The Forest Service’s Natural Turnpike Project
An area of the Green Mountain National Forest in Ripton north and west of the Natural Turnpike is presently the subject of a management plan called the Natural Turnpike Project, calling for treatment of about 1200 U.S. Forest Service (USFS) acres in Ripton and South Lincoln. At the heart of the USFS interest in developing a plan for this area is concern about the safety of simultaneous wintertime use of the Natural Turnpike, or Forest Road (FR) 54, by vehicles, snowmobiles and cross-country skiers.

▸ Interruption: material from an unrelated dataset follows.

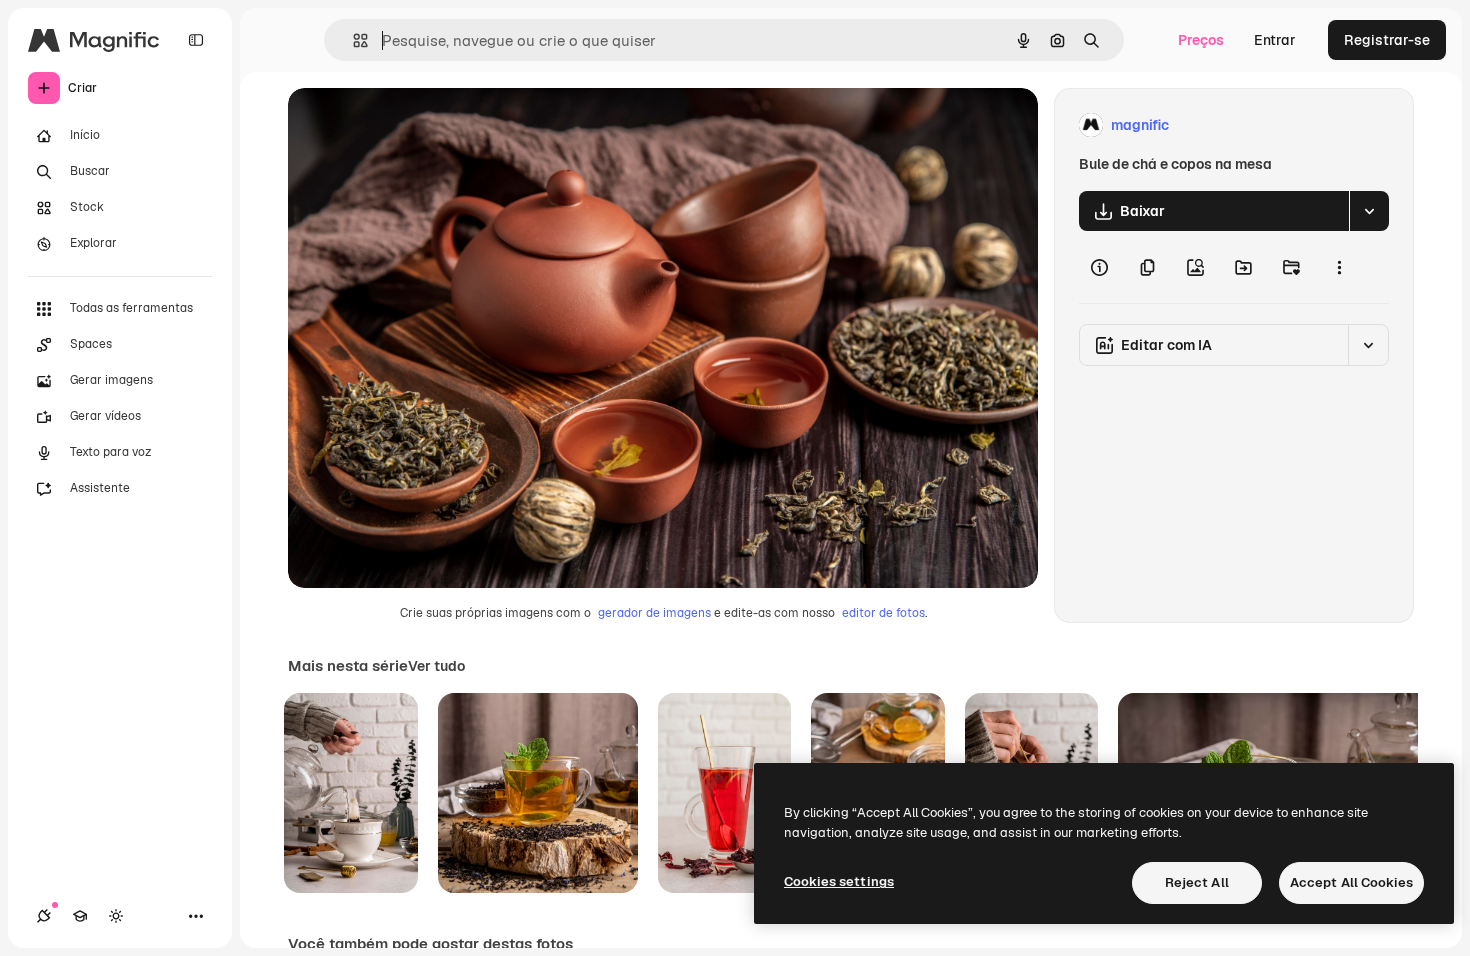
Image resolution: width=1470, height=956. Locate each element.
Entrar (1275, 40)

The USFS must follow a procedure prescribed by law for planning management activities. First comes a scoping letter, then a draft Environmental Assessment, and finally a Letter of Decision and a final Environmental Assessment, or, with regionally significant projects, an Environmental Impact Statement. In this case the project is relatively large but not regional; it has a number of objectives and parts, and the planning has taken 18 months. At each step in the planning process the public may provide its views. More than 100 Riptonites have done so at various stages. The actions spelled out in the plan will take place over 5-7 years.
The draft Environmental Assessment offers four alternative courses of action, one of which is, by law, a no-action alternative. Although the USFS indicated up front which was their preferred alternative, they strongly encouraged public participation at multiple hearings, workshops, open houses, meetings and site visits over the past year and a half.
Late in March they issued their Notice of Decision and final Environmental Assessment. Rather than selecting the preferred alternative of the draft Environmental Assessment, they chose a modified version of the alternative favored by most Riptonites. They chose to construct a new 1.9-mile trail parallel to FR 54 for snowmobiles and skiers. The alternative they initially favored but rejected in the final Environmental Assessment would have had a new permanent snowmobile and ski trail corridor running 2.1 miles from Spruce Lodge in South Lincoln over the Cobb Hill ridge and through mature, remote, unfragmented forest to join the Alphonse Quesnel snowmobile trail at Chip Stokes Road (FR 233).
Removing snowmobilers and skiers from FR 54 allows for safe winter vehicular access on FR 54 for one year-round resident and 8 seasonal camp owners by USFS permit on a case by case basis. Plowing and its costs would be borne by permit holders. Multiple use travel would continue on 0.3 miles of FR 54 from Spruce Lodge in South Lincoln to Eagles Nest Road and across a private inholding.
The selected alternative also calls for commercial timber harvest of 926 acres, rather than the 1219 acres proposed for treatment in the draft Environmental Assessment. An additional 231 acres will be treated noncommercially for timber stand improvement, aspen regeneration, and apple tree release to benefit wildlife. Early successional habitat amounting to 286 acres will be created through new permanent upland openings or through treatment of existing openings to enhance habitat diversity for wildlife like deer and chestnut-sided warblers that favor shrubby growth. Openings will be limited to 10 acres or less.
The decision takes into account the wishes of Riptonites to protect a swath of unfragmented forest, important for aesthetics and for production of migratory songbirds. The decision also takes into account the need to protect a threatened plant species that grows in several places along FR 54. The USFS’ encouragement of public participation and the choice of an alternative other than the preferred alternative indicates a willingness by the USFS to listen to and act on public opinion that is rare indeed these days.
Warren King
1 comment:
Thank you, Warren, for explaining that so clearly. Although I received several phone book size information packets from the USFS about this project, I really didn't understand it very well!